*DATA FOR PROCESSING*.
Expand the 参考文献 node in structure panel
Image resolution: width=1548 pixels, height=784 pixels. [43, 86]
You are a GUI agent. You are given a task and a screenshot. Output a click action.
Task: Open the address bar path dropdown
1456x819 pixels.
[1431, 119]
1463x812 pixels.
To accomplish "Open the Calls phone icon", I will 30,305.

* * *

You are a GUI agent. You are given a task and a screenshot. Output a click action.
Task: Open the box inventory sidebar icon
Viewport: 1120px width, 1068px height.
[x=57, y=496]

---

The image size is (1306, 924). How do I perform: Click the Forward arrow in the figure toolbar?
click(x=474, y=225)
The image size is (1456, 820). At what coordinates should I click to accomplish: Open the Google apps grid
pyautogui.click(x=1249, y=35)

*WHAT IS NEEDED*. Working from the records above, write out verbatim only the lines from the line containing "Expand the 参考文献 node in structure panel" through the line containing "1463x812 pixels.".

*ANSWER AREA*.
Expand the 参考文献 node in structure panel
Image resolution: width=1548 pixels, height=784 pixels. [43, 86]
You are a GUI agent. You are given a task and a screenshot. Output a click action.
Task: Open the address bar path dropdown
1456x819 pixels.
[1431, 119]
1463x812 pixels.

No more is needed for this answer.